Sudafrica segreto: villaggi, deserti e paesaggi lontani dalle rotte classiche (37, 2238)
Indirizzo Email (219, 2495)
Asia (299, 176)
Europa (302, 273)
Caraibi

*WHAT IS EXPECTED:*
For this exercise, write all the records out again exactly.

*RESPONSE BOX:*
Sudafrica segreto: villaggi, deserti e paesaggi lontani dalle rotte classiche (37, 2238)
Indirizzo Email (219, 2495)
Asia (299, 176)
Europa (302, 273)
Caraibi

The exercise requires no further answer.